With less than fifty yards to go, Broadshaw saw a couple of the smaller greenskins glance over their shoulders at the noise behind them. Some immediately turned back, unable to comprehend the danger, whilst one he saw did an almost comical double take before raising an oversized revolver in their direction.
The sound of the revolver going off was much louder than Broadshaw could ever have thought possible. The muzzle flash punched forward at least six feet and the gretchin was blown off its feet, barrelling into the back of a much larger ork. At the sound of the revolver the singing stuttered to a halt and those nearest to the cavalry spun round to see what was approaching.

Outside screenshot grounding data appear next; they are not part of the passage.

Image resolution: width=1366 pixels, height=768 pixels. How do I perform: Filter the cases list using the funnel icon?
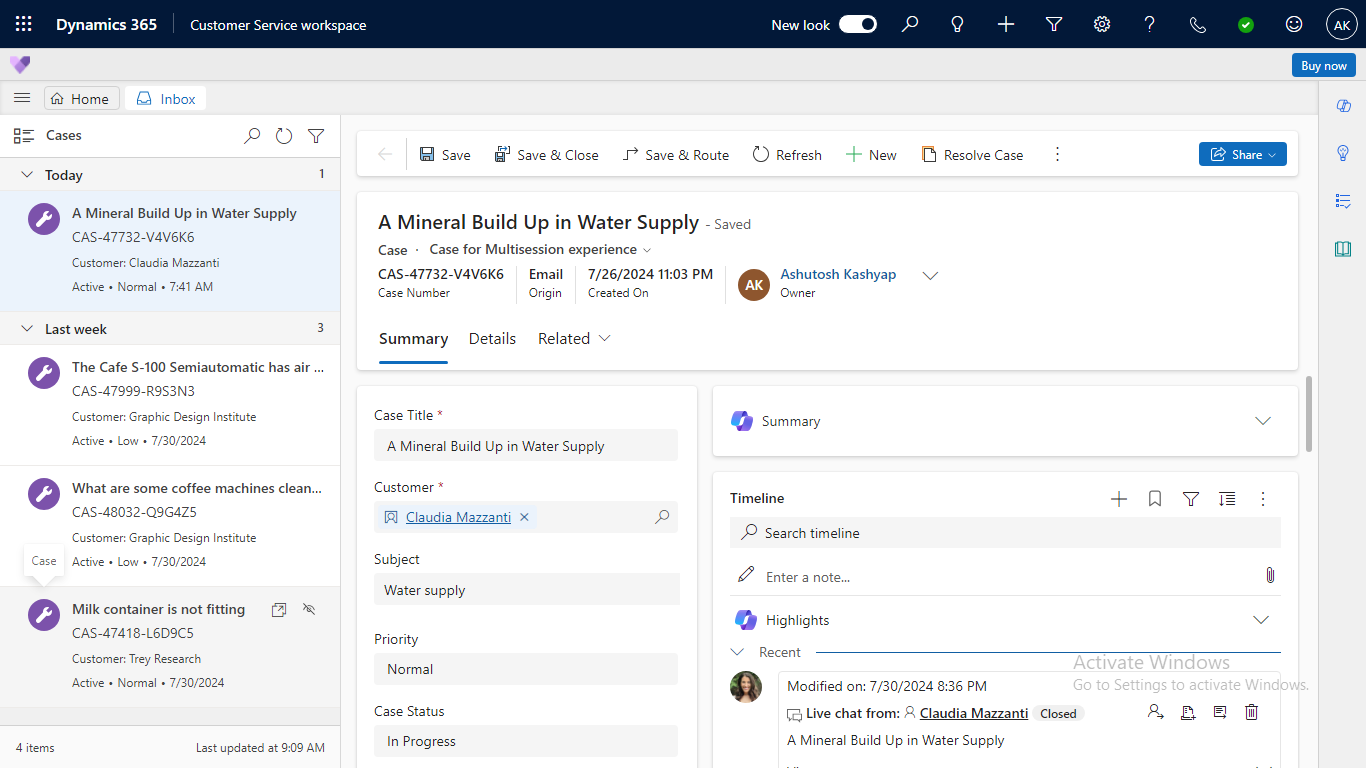coord(316,136)
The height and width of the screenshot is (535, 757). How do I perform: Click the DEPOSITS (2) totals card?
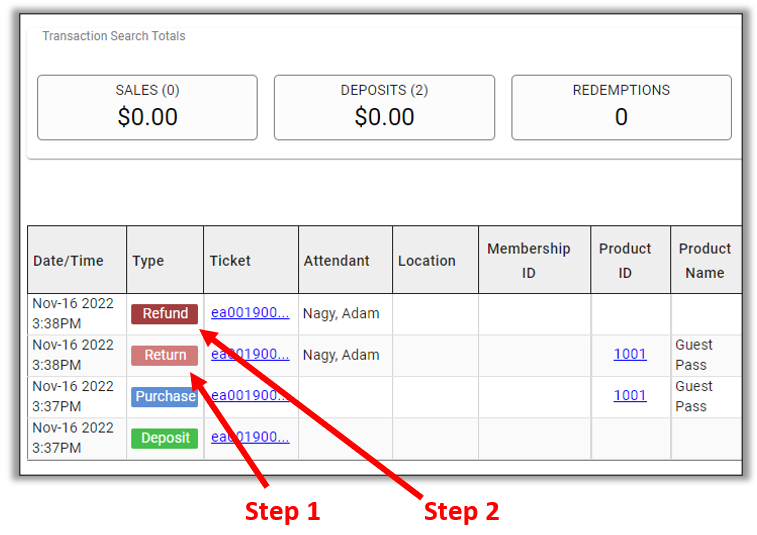click(x=384, y=108)
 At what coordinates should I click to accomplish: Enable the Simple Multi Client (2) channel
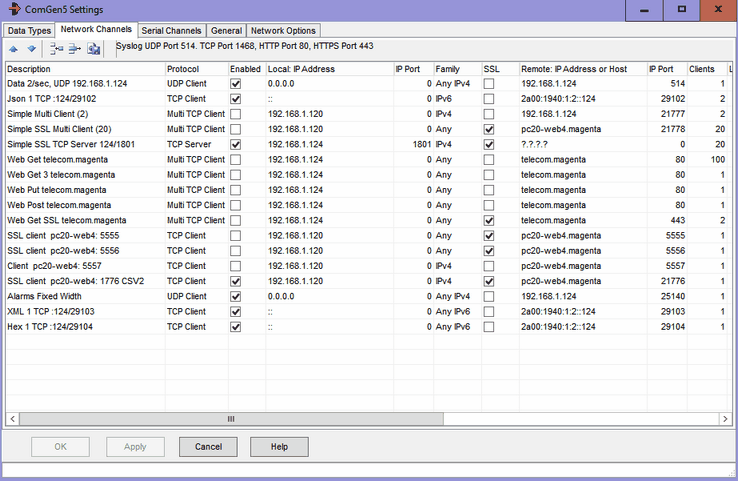[x=235, y=115]
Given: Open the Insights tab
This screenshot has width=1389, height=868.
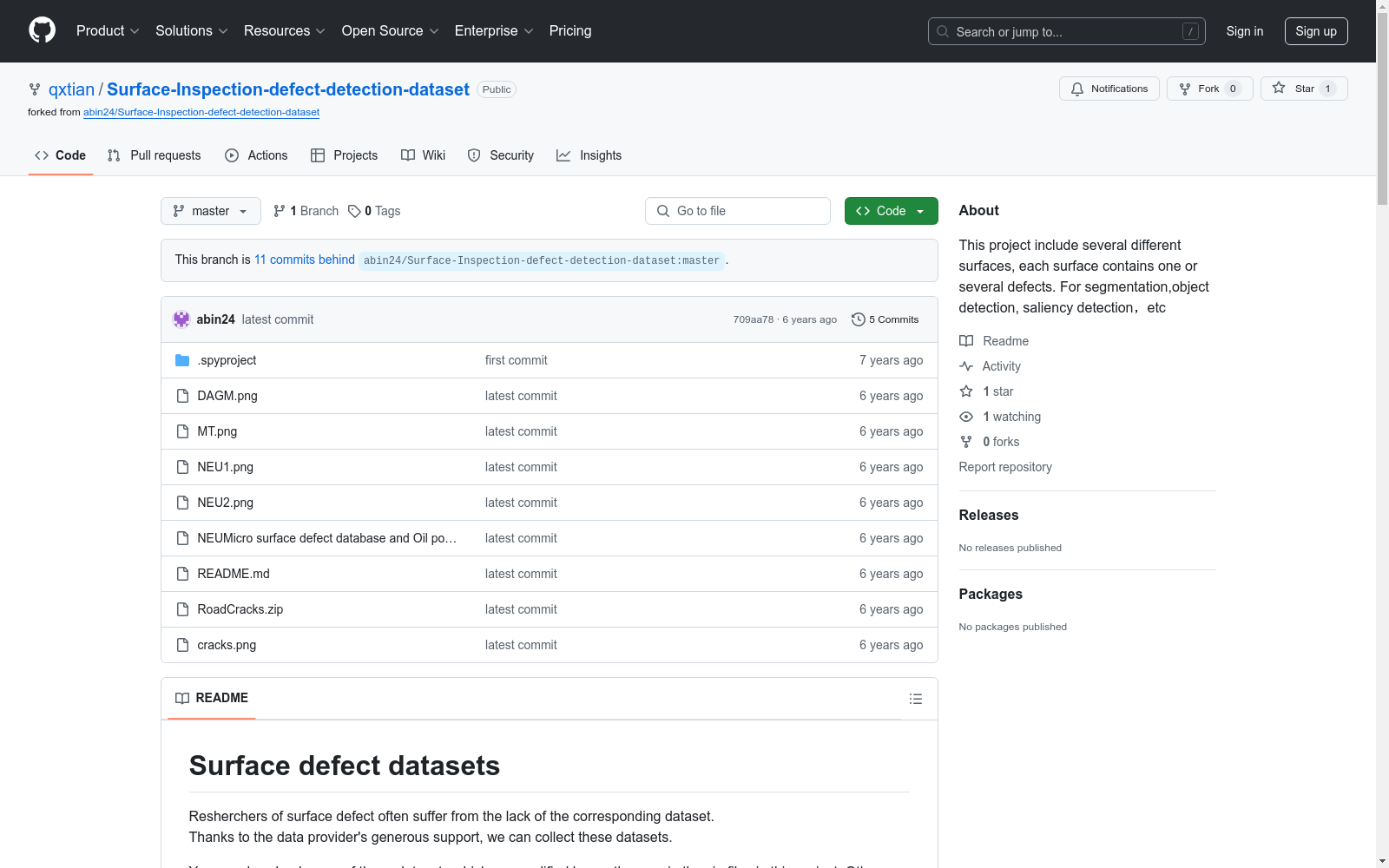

Too late you green-skinned buggers. Broadshaw’s lips peeled back into a feral snarl as he adjusted the angle of his lance, extending it towards one of the biggest orks he had ever seen. The stupid creature was too busy roaring out a challenge to realise that the lance was of any danger.
Just before impact Broadshaw closed his eyes. There was a sudden shock and a clap of thunder as the explosive head punched into his target. Opening his eyes he galloped past the remains of his opponent, the charge in the lance’s head having blown the ork into bloody chunks.
He extended his lance again, aiming the secondary head that had been exposed by the shattering explosion at another large greenskin. This one appeared to have its wits about it and was braced to receive his charge. Mere feet away from the ork he squeezed his knee, guiding his mount away from the ork whilst thrusting his lance directly into its roaring mouth.
His quick thinking saved his mount from the vicious swing of the ork’s chainsword, aimed at its legs in an attempt to bring them both down. Instead, there was a sharp snick and the blade-sharp lance punched through the back of the ork’s skull. Releasing his hold as quickly as he could, Broadshaw drew his chain sabre, swinging left and right as his mount barrelled through the ork ranks.
“On! On!” He kept spurring his mount forward, slashing at any target that present itself until they were clear of the greenskin unit. Glancing over his shoulder to check that he was being followed by his patrol, he led the survivors away from the orks, heads down and in a full gallop, bolter rounds whistling past them.
As he raced away from the enemy, he cast his mind back to this morning’s briefing, “Hit them once, hit them hard, get out, no mercy, no rescue.” He repeated the order as if it was a holy mantra, ignoring the screams of the men and horses that they had left behind.